Eco-friendly Agarose Choices for Gel Electrophoresis
Is there such a thing as eco-friendly laboratory agarose? When you consider the chemistry involved in the manufacturing of this laboratory staple the answer is yes!
The agarose you use to pour a gel in the lab originates from the global agar industry which is undergoing a sustainability transformation. In itself agarose is a renewable and biodegradable material. Harvesters and manufacturers are successfully cooperating to improve how red seaweed is harvested and used to extract agar for food and fertilizer. That’s a good thing for marine ecosystems!

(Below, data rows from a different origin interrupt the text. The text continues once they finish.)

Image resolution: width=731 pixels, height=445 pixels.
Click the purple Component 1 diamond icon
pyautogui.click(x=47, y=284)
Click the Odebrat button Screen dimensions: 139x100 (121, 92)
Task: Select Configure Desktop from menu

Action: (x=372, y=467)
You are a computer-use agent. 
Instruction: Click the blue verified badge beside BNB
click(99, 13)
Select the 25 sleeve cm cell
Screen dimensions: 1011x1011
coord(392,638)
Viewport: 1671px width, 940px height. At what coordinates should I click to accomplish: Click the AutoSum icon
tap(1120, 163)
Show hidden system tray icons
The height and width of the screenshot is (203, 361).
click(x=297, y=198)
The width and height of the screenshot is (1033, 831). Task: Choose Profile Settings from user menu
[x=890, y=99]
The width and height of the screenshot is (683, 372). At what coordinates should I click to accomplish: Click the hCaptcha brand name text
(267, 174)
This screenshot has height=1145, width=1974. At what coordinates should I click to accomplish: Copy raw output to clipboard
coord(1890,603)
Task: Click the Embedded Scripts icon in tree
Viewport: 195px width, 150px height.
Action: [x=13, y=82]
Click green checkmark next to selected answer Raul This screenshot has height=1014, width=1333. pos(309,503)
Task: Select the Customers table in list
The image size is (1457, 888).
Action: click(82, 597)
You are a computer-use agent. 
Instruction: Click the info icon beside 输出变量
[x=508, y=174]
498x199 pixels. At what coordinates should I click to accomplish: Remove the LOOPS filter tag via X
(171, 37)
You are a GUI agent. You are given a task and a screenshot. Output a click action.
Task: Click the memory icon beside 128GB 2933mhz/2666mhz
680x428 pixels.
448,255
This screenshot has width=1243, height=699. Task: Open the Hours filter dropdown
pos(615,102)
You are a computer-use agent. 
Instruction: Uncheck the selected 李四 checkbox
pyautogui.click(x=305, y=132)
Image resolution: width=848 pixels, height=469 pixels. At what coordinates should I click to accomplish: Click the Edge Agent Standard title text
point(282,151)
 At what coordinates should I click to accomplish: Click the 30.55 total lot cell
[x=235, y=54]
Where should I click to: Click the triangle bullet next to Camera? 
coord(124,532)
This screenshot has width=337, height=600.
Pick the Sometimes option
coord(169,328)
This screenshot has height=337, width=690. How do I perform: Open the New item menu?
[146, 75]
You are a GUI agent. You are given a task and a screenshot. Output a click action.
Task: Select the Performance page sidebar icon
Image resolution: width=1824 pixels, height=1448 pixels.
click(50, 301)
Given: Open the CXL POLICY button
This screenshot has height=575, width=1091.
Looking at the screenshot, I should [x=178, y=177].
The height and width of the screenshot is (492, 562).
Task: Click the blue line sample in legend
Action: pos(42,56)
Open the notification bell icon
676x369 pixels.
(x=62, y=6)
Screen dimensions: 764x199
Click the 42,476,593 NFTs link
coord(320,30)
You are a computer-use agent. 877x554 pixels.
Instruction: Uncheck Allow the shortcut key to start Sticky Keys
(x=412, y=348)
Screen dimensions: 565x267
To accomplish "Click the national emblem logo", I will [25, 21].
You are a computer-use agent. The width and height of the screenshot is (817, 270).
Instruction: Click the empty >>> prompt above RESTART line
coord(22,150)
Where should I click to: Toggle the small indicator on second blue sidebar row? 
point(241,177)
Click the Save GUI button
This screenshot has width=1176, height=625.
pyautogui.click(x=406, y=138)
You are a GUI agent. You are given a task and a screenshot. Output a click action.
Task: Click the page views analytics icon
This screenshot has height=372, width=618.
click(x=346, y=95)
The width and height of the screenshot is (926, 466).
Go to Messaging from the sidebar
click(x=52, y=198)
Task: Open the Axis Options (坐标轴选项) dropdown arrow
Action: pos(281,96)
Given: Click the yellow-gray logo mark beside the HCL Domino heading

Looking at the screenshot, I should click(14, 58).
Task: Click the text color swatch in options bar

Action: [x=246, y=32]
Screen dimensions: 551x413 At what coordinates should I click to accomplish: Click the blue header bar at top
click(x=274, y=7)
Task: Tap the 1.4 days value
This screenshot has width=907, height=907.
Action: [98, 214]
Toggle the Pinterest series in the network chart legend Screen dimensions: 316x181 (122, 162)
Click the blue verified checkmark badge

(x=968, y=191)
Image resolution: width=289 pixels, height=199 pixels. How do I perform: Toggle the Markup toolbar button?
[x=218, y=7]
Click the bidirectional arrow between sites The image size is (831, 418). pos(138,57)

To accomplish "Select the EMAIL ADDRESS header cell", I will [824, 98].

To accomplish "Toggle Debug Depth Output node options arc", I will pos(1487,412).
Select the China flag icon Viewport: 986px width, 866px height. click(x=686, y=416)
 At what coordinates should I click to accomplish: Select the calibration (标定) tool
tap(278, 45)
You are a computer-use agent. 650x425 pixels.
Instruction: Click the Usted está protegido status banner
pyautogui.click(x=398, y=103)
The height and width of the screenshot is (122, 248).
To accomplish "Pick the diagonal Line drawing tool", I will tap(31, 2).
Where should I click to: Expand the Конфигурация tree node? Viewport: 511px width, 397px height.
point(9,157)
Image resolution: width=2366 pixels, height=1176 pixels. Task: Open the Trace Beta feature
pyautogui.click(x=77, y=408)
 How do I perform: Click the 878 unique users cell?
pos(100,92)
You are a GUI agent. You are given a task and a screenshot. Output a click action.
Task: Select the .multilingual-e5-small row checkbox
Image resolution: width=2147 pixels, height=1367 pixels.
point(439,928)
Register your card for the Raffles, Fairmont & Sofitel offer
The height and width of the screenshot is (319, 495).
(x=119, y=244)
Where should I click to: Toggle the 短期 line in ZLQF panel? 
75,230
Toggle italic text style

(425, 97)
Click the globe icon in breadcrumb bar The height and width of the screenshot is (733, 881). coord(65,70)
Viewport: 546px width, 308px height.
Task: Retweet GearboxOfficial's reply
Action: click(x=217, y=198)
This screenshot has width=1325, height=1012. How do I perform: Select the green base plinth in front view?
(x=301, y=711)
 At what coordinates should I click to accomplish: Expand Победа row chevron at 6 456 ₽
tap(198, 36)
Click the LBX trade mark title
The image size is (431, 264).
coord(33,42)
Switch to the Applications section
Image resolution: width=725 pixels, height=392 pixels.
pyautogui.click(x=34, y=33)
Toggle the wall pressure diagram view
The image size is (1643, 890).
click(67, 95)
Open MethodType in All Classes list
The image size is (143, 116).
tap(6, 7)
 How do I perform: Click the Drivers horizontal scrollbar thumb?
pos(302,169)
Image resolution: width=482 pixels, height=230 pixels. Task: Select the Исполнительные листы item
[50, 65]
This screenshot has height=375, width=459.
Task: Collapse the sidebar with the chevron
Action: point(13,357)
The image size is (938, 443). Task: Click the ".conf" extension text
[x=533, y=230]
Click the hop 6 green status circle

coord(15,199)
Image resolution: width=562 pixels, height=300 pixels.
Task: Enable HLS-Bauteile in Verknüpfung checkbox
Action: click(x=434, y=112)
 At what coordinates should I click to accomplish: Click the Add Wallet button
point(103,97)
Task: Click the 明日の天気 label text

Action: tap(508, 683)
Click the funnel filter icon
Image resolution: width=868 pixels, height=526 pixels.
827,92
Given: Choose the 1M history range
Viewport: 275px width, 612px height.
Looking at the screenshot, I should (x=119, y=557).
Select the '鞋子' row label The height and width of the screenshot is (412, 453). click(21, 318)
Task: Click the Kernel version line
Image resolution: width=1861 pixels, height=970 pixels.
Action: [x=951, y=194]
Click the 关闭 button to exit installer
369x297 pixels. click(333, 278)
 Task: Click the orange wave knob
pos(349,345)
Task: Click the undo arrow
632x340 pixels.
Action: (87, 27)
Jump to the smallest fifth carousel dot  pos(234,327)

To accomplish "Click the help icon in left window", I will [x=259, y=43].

Many additional steps purify agarose from agar for use in gel electrophoresis. The agarose extraction and purification methods confer gel properties to pair well with samples, stains, buffers, and electric fields for successful runs. The final product is made up of linear, repeating units of agarbiose that aggregate and bundle as fibers to form a transparent gel when mixed in aqueous buffer, heated, and allowed to cool.
The performance bar is set high for manufacturers of electrophoresis quality agarose. To be useful for applications like restriction enzyme digests, gel shift assays, or DNA footprinting the agarose must be DNase and RNase-free.The gel needs to physically hold together at low concentration. Critically, the lower the sulfate in agarose, the higher the gel strength which is noted by the force required in g/cm2 to fracture a gel of standard percent concentration. The gel must flow in a way that minimizes the diffusion of nucleic acid samples as the negatively charged molecules move toward the positive electrode at different rates according to their molecular weight. That’s why electroendosmosis - how water flows through the gel in an electric field - is another key performance factor. Lower electroendosmosis (EEO) agarose gels improve DNA or RNA resolution. The bands are tighter. There are also protocols when the agarose gel must have a low melting point. For example, a low melting gel can resolve higher molecular weight DNA. Or it can be used to add an enzyme directly to remelted agarose to purify nucleic acids directly from your gel. Agarose manufacturers usualy apply hydroxyethylation to produce agarose with lower melting temperatures. Agarose is manufactured with variations of these core properties for different purposes in electrophoresis. In every case, these performance standards must be maintained in industrial-scale agarose extraction and purification methods.
Green chemistry improves agarose sustainability
There are significant differences in the sustainability of various agarose production methods. Conventional agarose production methods meet these challenges but with high environmental costs. The production process employs harmful organic reagents, high energy use, and high volumes of liquid waste. Alternative agarose production methods have been developed for some time. Examples include incorporating organic solvent recycling or applying enzymatic desulfation for extraction. It’s tricky. The extraction step separating agarose from sulfated galactan in agar is critical to agarose quality and overall process costs. Unfortunately, each alternate method reported in the literature has shown lower yields which can make manufacturing costs higher.
Happily, a few laboratory vendors have still scaled up greener methods for commercial agarose production!
Environmentally friendly choices:
TopVision™ Agarose tablets - Manufactured using a proprietary process that eliminates the use of organic solvents.
HyAgarose™ and InstantAgarose™ - Available for routine use, low melting point, and high-resolution PCR-grade. Manufactured without the use of organic solvents.
CleverGEL - Available for routine use, low melting point, and high-resolution PCR-grade. Manufacturing excludes organic solves harmful to marine life.
The future of this wonderfully useful biopolymer looks even brighter. Marine biologists and chemists are improving methods to achieve higher yields. One promising report addresses sustainable production in the extraction step that separates agarose from sulfated glycan.Yield is more than doubled compared with extraction methods that use DEAE-cellulose, Polyethylene glycol (PEG) or EDTA-anion exchange resin. See: Cong Zhang et al. Convenient Agarose Preparation with Hydrogen Peroxide and Desulfation Process Analysis (2021) Marine Drugs. Perhaps agarose production will become even greener sooner!